GraphSAGE: Inductive Representation Learning on Large Graphs
Graph representation learning has emerged as a significant area of research, offering methods to analyze abstract graph structures in information networks. These methods enhance the performance of machine learning solutions for real-world applications such as social recommendations, targeted advertising, and user search.
Introduction to Graph Representation Learning
Graphs are fundamental data structures consisting of vertices (nodes) and edges (relationships) that model connections between objects. The terms "graph" and "network" are often used interchangeably. Extracting insights from graph data, known as network mining, has applications in social computing, biology, recommender systems, and language modeling.

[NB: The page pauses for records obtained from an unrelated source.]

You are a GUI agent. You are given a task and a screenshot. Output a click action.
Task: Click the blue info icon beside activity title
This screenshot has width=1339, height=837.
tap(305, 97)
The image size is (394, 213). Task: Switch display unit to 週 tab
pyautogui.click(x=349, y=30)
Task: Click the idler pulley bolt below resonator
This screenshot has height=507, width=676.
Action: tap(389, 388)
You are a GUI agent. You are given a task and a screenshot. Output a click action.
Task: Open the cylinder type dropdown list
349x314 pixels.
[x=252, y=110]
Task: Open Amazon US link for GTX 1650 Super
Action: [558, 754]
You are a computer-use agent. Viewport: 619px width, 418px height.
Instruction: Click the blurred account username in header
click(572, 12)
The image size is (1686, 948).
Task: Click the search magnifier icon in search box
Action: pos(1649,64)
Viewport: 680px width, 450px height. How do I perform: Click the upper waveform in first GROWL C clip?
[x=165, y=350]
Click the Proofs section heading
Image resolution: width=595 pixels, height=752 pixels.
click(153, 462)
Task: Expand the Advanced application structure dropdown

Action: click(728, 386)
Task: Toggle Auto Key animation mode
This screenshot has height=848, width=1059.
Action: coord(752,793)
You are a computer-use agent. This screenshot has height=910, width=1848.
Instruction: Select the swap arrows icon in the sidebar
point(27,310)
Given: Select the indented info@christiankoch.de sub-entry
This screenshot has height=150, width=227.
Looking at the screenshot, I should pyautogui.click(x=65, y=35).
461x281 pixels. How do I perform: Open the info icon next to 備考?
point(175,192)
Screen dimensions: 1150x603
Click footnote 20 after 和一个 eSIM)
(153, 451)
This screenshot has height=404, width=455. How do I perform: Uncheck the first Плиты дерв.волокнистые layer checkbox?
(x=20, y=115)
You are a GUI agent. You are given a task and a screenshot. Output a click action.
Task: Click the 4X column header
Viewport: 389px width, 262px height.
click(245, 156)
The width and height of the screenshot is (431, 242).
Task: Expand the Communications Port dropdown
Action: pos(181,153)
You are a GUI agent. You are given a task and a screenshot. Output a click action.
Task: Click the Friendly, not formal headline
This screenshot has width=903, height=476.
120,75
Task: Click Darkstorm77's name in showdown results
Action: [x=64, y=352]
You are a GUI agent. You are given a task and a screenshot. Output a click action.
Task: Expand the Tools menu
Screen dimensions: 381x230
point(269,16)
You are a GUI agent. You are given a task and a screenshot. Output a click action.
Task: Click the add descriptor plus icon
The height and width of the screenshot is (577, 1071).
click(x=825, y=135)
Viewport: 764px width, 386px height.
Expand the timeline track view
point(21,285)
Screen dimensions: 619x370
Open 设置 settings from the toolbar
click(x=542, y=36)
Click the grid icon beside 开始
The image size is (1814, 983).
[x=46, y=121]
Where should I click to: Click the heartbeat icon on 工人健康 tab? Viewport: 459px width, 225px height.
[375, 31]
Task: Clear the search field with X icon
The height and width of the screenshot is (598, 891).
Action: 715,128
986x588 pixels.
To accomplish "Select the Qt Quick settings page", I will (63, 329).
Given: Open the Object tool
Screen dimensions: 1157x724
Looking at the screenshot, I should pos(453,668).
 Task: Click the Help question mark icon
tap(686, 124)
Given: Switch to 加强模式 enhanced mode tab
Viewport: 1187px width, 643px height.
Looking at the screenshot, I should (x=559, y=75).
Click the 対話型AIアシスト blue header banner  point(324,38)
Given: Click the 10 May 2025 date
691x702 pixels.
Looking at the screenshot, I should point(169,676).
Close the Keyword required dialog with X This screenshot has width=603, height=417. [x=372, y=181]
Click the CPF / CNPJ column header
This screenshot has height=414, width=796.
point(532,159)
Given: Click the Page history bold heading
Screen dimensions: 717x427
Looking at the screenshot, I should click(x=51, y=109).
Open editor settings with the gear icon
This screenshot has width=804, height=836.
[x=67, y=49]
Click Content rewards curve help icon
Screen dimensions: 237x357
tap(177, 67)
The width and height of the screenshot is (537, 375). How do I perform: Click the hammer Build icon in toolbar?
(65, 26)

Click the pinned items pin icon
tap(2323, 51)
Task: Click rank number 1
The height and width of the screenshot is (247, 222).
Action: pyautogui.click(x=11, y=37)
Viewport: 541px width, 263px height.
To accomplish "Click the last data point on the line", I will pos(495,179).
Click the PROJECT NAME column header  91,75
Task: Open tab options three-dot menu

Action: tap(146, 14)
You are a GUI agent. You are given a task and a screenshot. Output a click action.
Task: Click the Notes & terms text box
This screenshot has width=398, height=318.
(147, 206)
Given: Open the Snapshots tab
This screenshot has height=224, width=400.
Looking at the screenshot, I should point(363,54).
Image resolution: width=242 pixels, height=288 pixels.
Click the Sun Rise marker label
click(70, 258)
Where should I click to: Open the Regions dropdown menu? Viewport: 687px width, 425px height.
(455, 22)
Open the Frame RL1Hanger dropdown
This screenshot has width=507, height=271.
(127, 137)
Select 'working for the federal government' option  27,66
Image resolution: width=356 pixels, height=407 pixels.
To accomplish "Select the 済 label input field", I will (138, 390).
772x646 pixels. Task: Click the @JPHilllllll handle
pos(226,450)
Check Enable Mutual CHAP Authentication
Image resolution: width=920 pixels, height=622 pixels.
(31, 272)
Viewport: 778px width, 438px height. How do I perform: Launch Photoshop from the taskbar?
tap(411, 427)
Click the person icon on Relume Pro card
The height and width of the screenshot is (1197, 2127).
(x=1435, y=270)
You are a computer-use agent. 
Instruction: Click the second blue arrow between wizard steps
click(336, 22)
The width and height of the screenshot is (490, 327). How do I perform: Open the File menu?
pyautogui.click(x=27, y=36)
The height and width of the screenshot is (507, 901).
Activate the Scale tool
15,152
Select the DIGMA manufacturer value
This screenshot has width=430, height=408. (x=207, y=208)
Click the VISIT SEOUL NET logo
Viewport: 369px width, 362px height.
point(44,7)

Graph representation learning encodes graphs into a low-dimensional vector space to facilitate efficient graph data analysis. Graph embeddings are low-dimensional representations that minimize redundancy and noise, avoiding the need for complex algorithms on the original graph. These vectors serve as features for downstream tasks like node classification, link prediction, clustering, and recommendations. The quality of these learned vectors is crucial, and embeddings can be generated for nodes, edges, subgraphs, or entire graphs, with node embeddings being the most common focus.
Many approaches to graph representation learning leverage connections between nodes, exploiting homophily-the tendency for nodes to share attributes with their neighbors. Representation methods assign similar values to neighboring nodes, reflecting the principle that similar nodes are often connected.
The goal of representation learning is to incorporate graph structural information into machine learning algorithms. The challenge lies in encoding high-dimensional, non-Euclidean graph information into feature vectors, ensuring that similar vertices in the original graph are represented similarly in the learned vector space. This similarity is reflected in both the local community structure and the global network structure.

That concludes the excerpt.